I stopped in the Home Depot yesterday to pick up some nails and walked out to the garden area and the Mulch kit for the JD made Scott's tractors that had the 48" deck was priced down to a buck. Might save some money if you check at your Home Depots in your areas.


----------



## bontai Joe (Sep 16, 2003)

I see stuff like in in several stores. My local K-Mart about once a month has a table of "manager's specials" where you can buy stuff for pennies on the dollar. The most common is Christmas stuff on Dec. 26, but women's summer shoes were selling for $1.50 a pair in Oct. and mens' shorts were selling for $1 a pair recently.
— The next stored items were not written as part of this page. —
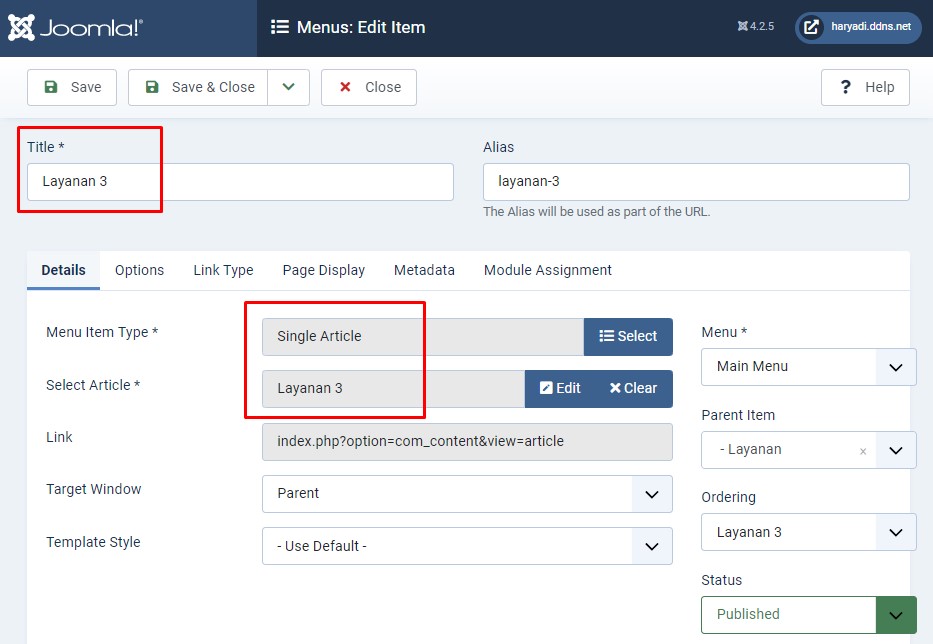
Task: Open the Link Type tab
Action: pyautogui.click(x=223, y=270)
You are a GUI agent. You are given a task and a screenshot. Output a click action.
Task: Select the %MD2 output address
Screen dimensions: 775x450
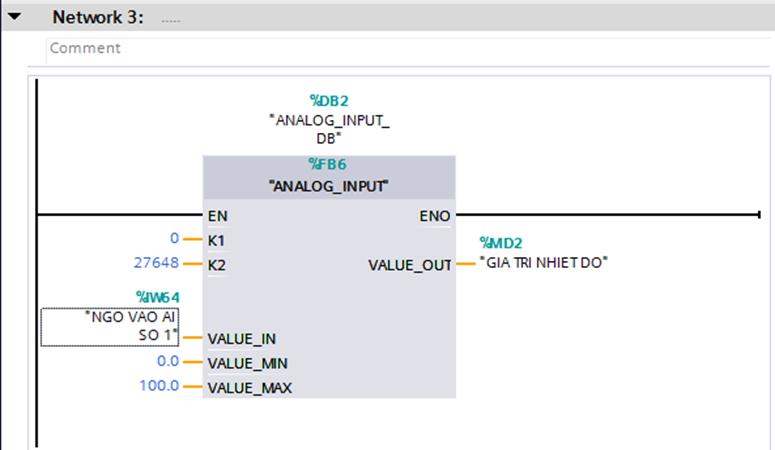pyautogui.click(x=501, y=242)
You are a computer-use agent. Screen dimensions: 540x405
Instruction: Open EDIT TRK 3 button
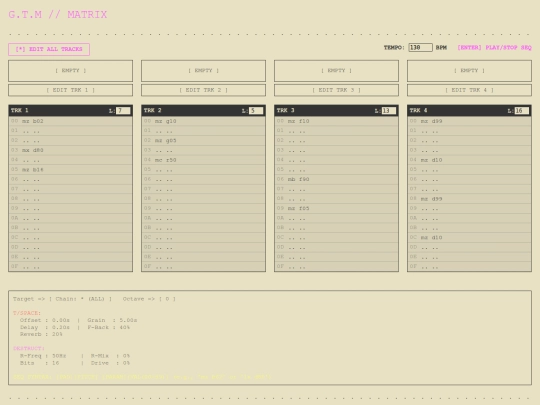(336, 90)
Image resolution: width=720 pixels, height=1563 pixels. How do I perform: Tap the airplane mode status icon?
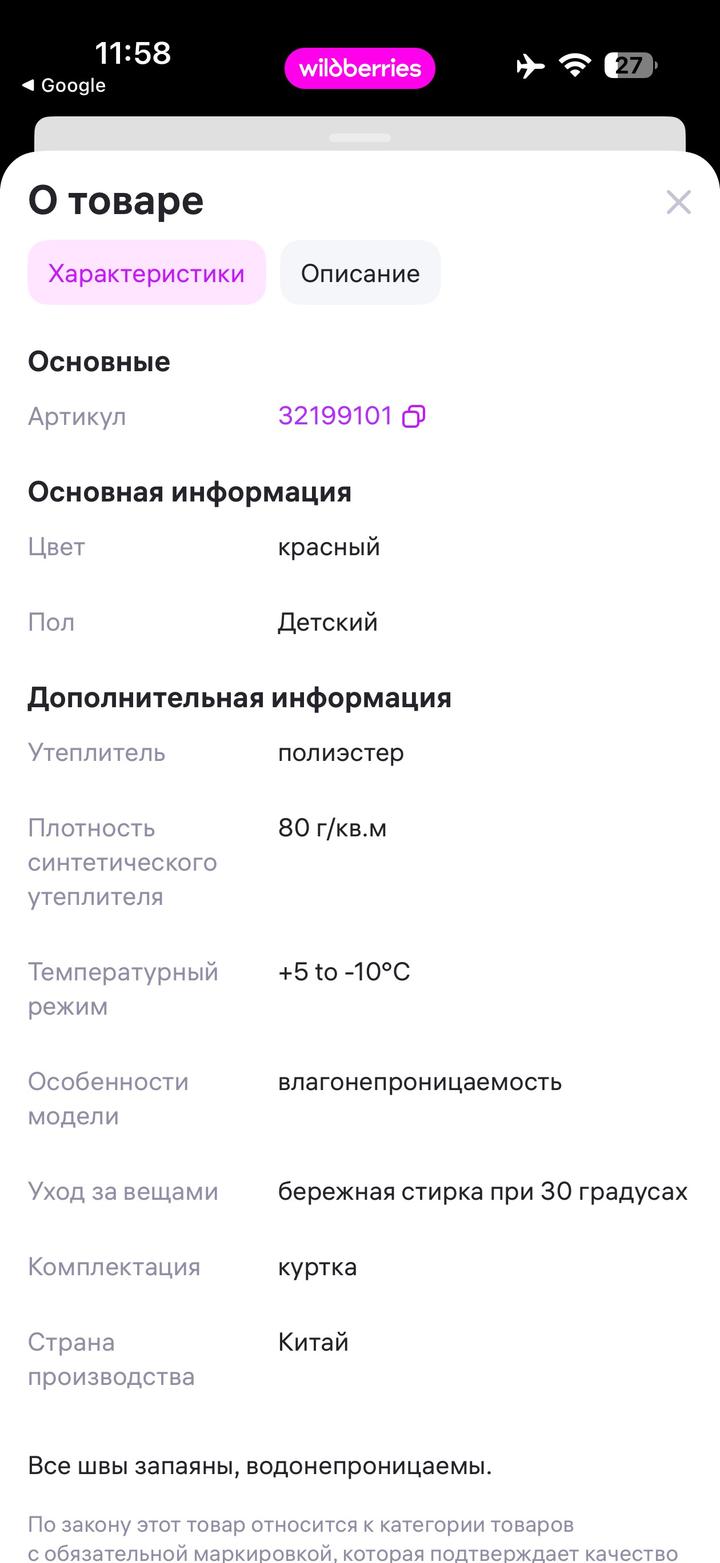[530, 66]
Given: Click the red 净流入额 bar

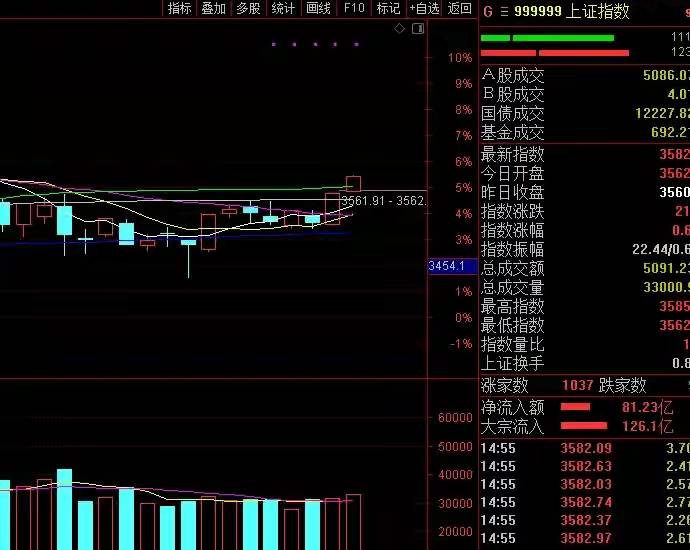Looking at the screenshot, I should pos(576,407).
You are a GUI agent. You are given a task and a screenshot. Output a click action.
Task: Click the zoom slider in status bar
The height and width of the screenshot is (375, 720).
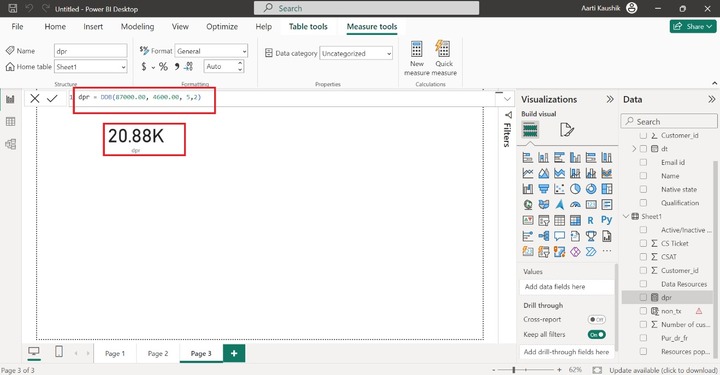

I also have a local franchise hardware/furniture/household store that has unadvertised specials. I just bought a 19 piece set of Stanley screwdrivers for $6, because the packages were dusty. My local Walmart used to do it more often with canned foods when they changed suppliers. An obvious "out with the old- in with the new" kind of sale where you could buy 32 oz. jars of jelly for $.33. It always pays to keep your eyes open.


----------



## TecumsehBriggs (Jun 17, 2011)

Ooooh, dusty jelly, my favorite!


----------



## farmertim (Dec 1, 2010)

if you ever see cut price honey, buy it, honey is the only food that doesn't spoil!!!!


----------